-- WHAT NEEDS TO BE DONE --
Look below for the line containing "Where should I click to: Navigate" and the line containing "You are a computer-use agent. Viewport: 1200px"; repeat exactly those two lines and all lines between them, and nothing else.

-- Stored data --
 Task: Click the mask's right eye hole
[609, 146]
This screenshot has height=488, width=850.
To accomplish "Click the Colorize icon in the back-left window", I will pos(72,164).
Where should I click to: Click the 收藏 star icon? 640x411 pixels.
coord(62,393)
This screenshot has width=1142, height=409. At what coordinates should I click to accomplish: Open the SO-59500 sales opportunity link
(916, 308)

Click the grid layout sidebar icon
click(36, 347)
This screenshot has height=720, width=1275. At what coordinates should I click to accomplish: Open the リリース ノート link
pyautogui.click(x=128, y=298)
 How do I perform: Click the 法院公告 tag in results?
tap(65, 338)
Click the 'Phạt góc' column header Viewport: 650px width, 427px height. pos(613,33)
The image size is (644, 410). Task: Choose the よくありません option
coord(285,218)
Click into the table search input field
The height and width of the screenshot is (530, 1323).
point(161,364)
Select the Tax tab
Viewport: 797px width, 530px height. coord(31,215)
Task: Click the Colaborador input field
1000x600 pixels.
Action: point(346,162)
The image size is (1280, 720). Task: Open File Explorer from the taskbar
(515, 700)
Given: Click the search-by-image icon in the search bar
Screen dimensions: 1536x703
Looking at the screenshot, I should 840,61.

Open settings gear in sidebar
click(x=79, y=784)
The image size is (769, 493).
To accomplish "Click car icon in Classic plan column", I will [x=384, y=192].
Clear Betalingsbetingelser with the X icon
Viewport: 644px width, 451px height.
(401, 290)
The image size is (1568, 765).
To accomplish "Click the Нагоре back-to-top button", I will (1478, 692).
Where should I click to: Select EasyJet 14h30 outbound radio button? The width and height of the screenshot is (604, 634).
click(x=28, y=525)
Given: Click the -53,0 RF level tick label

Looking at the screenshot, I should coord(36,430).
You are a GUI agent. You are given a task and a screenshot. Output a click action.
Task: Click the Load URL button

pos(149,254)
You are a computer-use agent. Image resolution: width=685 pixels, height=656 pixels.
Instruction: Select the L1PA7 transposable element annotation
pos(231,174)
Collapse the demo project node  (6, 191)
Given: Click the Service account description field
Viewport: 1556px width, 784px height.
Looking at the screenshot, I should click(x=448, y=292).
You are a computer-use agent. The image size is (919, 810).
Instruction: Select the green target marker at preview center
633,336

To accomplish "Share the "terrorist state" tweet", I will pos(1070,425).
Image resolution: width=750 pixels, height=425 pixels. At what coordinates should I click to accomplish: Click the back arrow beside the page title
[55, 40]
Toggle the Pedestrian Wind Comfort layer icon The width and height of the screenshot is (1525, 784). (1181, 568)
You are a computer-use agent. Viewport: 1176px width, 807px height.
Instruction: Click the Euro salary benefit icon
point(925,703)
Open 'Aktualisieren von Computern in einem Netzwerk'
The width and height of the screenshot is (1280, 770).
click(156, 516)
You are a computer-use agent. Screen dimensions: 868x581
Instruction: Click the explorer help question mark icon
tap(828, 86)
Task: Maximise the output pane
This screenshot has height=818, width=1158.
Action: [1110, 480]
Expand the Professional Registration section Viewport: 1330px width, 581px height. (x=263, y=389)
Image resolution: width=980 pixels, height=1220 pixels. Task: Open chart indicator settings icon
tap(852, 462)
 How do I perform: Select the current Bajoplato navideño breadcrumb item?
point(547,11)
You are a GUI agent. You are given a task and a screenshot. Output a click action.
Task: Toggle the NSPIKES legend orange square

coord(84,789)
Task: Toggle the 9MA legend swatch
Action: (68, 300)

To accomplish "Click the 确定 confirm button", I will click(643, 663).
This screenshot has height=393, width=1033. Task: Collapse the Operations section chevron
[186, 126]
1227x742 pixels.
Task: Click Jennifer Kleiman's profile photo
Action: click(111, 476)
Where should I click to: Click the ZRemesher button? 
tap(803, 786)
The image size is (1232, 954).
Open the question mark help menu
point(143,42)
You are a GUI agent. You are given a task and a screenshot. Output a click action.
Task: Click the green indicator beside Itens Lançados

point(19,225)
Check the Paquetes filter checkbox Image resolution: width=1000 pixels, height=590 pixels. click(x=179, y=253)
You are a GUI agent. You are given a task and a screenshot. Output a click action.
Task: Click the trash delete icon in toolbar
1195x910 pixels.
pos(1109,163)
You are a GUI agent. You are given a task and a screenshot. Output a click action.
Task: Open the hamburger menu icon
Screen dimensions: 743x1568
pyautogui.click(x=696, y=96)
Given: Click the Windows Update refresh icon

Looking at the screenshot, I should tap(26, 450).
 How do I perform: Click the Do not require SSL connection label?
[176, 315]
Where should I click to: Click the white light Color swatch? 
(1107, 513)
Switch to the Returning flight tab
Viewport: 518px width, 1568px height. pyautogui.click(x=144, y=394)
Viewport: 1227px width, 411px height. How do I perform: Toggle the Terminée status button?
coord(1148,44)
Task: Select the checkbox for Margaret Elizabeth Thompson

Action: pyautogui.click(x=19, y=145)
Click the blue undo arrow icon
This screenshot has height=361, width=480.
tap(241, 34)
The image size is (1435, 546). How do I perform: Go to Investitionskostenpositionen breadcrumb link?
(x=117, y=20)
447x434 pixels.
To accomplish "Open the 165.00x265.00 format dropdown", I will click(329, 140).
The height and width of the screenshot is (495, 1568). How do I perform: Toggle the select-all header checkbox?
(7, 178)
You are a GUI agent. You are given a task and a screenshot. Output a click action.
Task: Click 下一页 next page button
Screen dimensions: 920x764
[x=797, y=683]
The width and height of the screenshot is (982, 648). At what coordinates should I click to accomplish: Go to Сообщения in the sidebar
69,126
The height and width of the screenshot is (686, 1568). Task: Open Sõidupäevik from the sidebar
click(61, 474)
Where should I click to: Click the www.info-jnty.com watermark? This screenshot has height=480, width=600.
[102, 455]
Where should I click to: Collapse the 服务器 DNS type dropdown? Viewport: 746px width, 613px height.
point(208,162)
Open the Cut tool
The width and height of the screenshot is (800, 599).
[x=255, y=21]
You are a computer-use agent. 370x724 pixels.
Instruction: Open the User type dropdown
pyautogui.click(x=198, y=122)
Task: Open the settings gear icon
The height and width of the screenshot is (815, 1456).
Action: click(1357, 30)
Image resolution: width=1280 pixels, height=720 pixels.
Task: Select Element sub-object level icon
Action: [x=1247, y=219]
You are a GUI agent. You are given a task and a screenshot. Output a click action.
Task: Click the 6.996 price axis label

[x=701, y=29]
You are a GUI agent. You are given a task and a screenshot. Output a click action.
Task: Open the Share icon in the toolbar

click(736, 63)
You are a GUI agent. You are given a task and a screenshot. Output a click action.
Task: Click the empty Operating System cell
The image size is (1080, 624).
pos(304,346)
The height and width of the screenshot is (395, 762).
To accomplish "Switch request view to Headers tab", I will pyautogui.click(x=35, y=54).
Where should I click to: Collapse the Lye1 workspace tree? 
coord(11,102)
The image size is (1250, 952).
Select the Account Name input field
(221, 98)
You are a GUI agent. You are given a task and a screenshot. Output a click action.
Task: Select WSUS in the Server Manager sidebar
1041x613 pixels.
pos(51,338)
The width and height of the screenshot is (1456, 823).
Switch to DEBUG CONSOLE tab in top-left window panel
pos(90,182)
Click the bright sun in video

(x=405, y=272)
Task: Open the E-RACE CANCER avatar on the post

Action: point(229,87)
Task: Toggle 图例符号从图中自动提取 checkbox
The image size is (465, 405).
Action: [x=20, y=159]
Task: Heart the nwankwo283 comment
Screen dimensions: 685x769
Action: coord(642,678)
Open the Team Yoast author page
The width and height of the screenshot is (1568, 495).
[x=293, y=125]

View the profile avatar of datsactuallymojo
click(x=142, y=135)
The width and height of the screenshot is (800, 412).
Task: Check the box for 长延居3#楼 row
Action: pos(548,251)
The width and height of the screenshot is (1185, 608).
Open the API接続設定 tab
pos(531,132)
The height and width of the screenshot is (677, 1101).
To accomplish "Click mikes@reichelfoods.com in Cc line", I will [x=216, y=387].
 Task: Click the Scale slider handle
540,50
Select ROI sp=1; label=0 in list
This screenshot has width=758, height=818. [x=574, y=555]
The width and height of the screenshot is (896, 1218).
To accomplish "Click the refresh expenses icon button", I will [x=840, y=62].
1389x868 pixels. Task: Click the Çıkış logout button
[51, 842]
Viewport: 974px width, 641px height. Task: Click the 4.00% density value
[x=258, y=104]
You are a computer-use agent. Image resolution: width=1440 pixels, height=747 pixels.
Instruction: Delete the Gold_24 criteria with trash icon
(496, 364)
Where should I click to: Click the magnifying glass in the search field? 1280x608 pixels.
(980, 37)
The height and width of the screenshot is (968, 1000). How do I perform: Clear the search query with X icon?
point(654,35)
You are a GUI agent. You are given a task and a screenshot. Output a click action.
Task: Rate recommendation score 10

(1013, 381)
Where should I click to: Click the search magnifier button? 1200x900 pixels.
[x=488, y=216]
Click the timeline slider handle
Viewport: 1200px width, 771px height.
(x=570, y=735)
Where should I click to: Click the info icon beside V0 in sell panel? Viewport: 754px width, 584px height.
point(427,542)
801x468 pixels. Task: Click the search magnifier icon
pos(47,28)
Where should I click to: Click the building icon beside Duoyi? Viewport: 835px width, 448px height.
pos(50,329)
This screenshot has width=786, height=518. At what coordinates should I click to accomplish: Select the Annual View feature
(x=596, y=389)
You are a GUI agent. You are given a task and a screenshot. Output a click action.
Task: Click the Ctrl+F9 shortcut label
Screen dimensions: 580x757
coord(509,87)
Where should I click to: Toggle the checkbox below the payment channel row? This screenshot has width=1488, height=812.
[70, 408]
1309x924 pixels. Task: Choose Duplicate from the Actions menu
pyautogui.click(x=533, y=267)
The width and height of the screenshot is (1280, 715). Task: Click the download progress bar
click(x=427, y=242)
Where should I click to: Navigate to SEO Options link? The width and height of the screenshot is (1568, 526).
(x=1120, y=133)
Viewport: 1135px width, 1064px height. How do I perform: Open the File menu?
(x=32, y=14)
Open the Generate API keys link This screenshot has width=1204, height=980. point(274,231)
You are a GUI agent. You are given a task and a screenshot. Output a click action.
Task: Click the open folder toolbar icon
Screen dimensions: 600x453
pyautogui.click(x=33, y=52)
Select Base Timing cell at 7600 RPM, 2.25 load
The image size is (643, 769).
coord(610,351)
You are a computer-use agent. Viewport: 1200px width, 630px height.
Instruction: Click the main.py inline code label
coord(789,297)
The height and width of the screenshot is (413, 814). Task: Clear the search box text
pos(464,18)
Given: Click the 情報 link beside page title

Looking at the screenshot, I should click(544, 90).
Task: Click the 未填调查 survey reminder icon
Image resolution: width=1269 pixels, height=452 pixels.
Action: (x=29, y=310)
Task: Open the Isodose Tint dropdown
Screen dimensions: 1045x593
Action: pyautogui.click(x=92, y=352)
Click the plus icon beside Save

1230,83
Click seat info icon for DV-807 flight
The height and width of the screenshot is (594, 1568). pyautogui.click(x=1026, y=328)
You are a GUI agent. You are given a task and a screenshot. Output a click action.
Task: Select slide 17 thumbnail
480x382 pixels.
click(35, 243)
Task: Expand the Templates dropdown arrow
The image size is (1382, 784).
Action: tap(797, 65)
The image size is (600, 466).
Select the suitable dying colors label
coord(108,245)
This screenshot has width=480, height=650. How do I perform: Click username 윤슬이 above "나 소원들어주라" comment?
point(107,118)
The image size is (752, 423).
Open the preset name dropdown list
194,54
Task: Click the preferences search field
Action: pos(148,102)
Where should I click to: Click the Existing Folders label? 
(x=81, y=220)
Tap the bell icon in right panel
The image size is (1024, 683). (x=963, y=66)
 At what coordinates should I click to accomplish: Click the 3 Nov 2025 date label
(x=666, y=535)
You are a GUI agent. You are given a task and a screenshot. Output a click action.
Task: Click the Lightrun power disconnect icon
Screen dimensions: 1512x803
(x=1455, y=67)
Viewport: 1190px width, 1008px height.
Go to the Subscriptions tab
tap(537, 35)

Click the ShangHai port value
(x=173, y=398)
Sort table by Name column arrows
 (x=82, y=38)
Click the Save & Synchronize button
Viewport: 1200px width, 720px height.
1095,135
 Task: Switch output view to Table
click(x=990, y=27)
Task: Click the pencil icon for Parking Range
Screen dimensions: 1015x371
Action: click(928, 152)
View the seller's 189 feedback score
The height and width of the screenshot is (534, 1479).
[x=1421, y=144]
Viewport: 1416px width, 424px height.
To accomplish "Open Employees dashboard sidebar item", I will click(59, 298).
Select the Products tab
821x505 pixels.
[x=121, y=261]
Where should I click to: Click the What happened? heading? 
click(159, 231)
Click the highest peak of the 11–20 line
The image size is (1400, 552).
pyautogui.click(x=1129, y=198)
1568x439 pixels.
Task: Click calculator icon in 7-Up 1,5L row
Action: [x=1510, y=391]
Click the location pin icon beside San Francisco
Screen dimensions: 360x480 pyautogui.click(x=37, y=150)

-- EXERCISE ANSWER --
Where should I click to: Navigate to SEO Options link? The width and height of the screenshot is (1568, 526).
(x=1120, y=133)
Viewport: 1135px width, 1064px height. How do I perform: Open the File menu?
(x=32, y=14)
Open the Generate API keys link This screenshot has width=1204, height=980. point(274,231)
You are a GUI agent. You are given a task and a screenshot. Output a click action.
Task: Click the open folder toolbar icon
Screen dimensions: 600x453
pyautogui.click(x=33, y=52)
Select Base Timing cell at 7600 RPM, 2.25 load
The image size is (643, 769).
coord(610,351)
You are a computer-use agent. Viewport: 1200px width, 630px height.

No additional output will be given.